自分で出て来ない彼を、神自らが引きずり出された。神は彼に、ここで何をしているのかと語られた(9節)。かつてエデンの園で神が罪を犯したアダムに語りかけられた言葉(創3:9)に似ている。彼はこの言葉の前に己の魂が探られたが、まだ彼の応答は自己弁護であり、現状への不満であり、神への不平だ(10節)。彼は不信仰を認めようとしない。さらに自分でも気がつかない自己憐憫(れんびん)があった。エデンの園でアダムがエバのせい、果ては神のせいにしたことに通じる(創3:12)。

彼は慰めの言葉をかけてほしかったが、主は彼に、山の上で主の前に立てと言われた。状況を見るのでも、己の義を立てるのでもない。裸で主の前に出よと言われるのだ。彼は、目を見張るしるしを通して慰め、励ましてくれるかと期待して出たが、強風の中にも、地震の中にも、火の中にも主はおられなかった。目に見える現象には主は現れ給わなかった。

その後、かすかな細い声があった。再び主は「汝ここにて何を為すや」と語られた。彼はここでも自己主張をやめない。やはり自己正当化と自己憐憫の中にいた。主はそんな彼に、自分の道に帰れと言われた(15節)。ハザエルに油を注いでアラムの王に、エフーに油を注いでイスラエルの王に、エリシャに油を注いで後継者にせよと言われた。過去の自分の熱心さにしがみつき、不満を神にぶつけ、自らの不遇を憐れむより、なすべき事を最後まで忠実になせと、主は言われるのだ。

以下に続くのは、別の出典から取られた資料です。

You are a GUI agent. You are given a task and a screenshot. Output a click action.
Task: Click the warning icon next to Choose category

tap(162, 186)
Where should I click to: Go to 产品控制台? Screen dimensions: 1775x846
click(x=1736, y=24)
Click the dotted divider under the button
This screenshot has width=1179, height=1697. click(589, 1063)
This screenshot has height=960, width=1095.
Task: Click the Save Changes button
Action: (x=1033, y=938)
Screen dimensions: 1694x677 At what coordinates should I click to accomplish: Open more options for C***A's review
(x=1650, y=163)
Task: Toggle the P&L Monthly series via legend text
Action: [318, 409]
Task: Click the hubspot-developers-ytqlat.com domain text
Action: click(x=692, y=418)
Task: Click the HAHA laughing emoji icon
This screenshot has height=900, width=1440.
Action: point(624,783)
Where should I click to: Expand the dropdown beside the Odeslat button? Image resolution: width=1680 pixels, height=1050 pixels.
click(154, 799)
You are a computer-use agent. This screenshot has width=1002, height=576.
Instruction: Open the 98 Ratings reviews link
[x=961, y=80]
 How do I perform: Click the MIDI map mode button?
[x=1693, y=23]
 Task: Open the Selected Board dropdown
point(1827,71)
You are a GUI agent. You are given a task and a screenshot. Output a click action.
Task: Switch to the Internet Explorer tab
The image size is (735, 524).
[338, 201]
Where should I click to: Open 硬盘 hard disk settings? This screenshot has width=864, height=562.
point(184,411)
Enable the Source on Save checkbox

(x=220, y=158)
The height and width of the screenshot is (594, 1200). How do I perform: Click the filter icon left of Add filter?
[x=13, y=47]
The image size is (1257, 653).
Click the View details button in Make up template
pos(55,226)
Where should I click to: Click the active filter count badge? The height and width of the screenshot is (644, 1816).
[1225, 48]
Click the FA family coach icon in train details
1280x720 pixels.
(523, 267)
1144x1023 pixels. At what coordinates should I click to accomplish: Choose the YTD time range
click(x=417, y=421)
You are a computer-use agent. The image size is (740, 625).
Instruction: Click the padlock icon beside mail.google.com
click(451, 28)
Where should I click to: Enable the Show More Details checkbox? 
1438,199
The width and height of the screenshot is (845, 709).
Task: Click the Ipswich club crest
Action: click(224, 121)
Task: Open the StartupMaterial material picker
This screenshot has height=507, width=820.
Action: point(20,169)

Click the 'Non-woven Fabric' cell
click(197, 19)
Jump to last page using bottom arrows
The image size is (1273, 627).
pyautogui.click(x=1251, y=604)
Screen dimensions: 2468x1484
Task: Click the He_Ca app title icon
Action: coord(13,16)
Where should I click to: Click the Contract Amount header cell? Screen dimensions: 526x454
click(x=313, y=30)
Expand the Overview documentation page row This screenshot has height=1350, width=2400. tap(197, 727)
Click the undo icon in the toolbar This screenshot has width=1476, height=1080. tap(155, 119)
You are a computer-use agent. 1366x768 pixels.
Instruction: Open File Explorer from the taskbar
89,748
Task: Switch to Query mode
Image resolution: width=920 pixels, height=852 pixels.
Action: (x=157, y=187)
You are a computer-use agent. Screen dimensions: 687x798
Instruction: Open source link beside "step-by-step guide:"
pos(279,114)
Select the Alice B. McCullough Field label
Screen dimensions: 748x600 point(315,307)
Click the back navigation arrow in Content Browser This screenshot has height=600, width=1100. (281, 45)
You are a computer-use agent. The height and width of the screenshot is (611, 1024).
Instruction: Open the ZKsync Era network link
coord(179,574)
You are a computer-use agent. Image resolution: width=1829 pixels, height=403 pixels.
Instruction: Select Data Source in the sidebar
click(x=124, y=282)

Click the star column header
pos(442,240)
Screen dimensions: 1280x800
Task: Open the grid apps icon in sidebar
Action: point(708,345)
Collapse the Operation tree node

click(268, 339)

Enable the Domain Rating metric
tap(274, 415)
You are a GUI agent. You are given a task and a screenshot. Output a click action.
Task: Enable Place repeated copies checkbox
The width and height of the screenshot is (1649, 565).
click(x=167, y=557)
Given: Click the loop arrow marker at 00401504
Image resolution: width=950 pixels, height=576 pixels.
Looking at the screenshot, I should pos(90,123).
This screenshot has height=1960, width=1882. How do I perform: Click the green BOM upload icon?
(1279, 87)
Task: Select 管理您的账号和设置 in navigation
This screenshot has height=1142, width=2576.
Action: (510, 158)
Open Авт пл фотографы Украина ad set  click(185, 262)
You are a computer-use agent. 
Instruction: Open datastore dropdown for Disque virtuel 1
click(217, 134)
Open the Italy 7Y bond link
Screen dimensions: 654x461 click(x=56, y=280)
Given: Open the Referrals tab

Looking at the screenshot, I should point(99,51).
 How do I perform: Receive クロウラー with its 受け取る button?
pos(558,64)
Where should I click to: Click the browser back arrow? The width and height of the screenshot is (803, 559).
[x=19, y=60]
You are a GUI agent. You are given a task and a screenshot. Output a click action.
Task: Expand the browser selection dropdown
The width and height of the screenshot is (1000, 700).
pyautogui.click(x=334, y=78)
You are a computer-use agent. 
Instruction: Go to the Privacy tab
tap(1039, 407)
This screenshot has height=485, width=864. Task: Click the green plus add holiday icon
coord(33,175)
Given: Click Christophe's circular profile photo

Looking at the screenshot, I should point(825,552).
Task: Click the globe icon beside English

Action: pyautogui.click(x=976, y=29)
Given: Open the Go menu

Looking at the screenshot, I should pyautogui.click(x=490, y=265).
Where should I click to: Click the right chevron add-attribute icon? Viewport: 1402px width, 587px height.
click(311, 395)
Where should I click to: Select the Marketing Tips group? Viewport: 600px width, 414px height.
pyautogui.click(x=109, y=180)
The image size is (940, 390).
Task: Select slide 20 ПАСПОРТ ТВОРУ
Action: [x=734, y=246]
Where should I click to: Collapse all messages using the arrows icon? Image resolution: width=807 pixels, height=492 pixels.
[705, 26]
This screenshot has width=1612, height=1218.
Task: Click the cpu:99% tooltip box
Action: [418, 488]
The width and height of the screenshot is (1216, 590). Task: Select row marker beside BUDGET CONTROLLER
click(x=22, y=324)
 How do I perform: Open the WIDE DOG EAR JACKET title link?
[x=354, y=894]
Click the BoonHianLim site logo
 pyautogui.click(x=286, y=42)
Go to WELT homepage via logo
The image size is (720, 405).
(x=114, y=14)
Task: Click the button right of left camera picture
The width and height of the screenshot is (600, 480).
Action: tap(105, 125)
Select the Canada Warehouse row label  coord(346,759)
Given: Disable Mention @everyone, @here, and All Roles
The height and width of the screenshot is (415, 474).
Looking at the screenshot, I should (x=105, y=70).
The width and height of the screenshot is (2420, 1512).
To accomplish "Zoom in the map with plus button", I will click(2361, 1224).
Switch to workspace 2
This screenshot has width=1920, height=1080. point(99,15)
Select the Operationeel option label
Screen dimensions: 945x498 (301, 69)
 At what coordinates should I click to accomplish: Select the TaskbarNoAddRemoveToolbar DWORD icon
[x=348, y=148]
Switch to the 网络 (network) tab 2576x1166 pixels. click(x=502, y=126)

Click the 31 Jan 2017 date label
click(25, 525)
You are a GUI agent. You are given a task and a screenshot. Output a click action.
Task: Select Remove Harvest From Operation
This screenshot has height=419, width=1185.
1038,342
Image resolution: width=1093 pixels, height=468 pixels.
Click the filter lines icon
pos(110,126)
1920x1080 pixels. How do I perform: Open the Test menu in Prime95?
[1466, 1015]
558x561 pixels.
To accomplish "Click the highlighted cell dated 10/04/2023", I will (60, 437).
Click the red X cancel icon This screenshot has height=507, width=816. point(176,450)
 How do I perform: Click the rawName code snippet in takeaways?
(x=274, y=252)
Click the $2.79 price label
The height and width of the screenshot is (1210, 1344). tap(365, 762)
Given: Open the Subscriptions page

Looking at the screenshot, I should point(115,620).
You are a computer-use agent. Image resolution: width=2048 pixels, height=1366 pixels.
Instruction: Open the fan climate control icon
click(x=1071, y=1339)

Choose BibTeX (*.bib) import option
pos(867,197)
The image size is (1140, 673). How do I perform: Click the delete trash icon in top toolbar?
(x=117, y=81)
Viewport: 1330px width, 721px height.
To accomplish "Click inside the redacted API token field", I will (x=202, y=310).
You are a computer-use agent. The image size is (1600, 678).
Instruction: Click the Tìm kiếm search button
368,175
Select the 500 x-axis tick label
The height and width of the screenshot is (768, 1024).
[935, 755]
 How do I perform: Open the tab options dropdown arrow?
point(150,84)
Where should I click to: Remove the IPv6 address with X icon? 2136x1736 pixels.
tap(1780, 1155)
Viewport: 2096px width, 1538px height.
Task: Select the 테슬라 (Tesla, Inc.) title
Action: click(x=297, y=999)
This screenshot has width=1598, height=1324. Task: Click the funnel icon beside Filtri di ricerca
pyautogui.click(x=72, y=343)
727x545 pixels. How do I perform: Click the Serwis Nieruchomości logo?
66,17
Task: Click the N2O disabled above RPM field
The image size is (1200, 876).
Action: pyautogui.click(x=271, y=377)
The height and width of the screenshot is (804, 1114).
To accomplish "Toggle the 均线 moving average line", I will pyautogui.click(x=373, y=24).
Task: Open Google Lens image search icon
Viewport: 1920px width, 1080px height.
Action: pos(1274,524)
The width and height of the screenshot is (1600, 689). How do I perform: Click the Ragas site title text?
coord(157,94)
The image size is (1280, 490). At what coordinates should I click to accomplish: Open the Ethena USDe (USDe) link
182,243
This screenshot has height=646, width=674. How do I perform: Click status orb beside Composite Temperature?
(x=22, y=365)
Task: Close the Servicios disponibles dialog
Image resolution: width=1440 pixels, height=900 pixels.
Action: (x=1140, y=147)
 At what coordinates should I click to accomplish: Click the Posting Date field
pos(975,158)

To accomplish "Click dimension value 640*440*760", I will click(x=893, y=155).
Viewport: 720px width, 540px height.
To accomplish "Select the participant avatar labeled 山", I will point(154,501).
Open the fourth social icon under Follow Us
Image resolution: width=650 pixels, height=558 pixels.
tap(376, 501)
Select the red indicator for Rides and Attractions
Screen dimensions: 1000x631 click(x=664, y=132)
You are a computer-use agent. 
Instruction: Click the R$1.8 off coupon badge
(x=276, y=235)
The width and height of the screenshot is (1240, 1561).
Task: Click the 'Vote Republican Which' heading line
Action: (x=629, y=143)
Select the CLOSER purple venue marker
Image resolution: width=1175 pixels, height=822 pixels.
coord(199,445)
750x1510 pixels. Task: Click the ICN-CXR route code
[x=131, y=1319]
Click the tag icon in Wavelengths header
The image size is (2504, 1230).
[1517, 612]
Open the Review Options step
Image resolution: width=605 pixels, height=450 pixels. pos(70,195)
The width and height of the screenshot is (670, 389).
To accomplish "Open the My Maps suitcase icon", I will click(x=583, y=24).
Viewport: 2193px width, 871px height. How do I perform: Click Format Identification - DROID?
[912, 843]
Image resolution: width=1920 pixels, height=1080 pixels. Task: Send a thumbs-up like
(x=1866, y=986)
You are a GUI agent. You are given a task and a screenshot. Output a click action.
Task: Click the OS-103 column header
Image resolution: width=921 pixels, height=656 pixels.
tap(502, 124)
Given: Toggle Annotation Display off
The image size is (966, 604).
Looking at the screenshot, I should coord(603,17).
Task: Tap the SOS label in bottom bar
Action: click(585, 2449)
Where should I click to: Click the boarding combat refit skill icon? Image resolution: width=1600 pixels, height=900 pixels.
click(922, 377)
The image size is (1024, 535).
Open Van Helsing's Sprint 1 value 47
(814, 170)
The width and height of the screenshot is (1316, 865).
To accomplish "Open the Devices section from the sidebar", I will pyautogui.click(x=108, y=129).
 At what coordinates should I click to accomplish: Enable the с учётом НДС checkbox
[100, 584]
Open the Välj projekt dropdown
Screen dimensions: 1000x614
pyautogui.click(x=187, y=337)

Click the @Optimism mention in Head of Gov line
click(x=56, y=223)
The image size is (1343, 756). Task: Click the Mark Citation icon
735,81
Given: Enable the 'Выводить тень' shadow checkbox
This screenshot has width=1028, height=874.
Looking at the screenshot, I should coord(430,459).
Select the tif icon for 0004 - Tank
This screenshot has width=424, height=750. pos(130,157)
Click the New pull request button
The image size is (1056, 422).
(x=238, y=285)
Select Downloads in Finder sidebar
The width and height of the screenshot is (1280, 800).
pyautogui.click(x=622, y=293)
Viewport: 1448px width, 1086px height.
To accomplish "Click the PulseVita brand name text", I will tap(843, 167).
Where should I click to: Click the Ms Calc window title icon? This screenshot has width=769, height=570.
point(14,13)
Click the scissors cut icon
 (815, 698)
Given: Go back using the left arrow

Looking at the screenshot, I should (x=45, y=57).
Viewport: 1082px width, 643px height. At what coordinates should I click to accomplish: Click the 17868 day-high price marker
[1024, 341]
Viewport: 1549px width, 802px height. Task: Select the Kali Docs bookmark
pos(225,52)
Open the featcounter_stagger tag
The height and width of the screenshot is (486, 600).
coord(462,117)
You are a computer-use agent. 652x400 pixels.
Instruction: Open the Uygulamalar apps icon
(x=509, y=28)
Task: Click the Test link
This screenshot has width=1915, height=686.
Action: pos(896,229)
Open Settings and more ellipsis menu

さらに神は、バアルに膝をかがめない七千人を残すと言われた(18節)。主は、自分ひとりだけ残ったという彼の傲慢を砕かれた。神が真の預言者たちを備えられるのだ。エリヤは立ち直り、自分の道を帰って行った。主の前に出たから、そして静かな細き御声を聞いたから、彼は信仰の回復を得たのだ。

我らのいる所はいつも主の前だ(詩46:10)。神は静かな細き御声をもって語られる。かすかな細い声を聞き取る者になりたい。そのために、我らも山の上で主の前に立とう。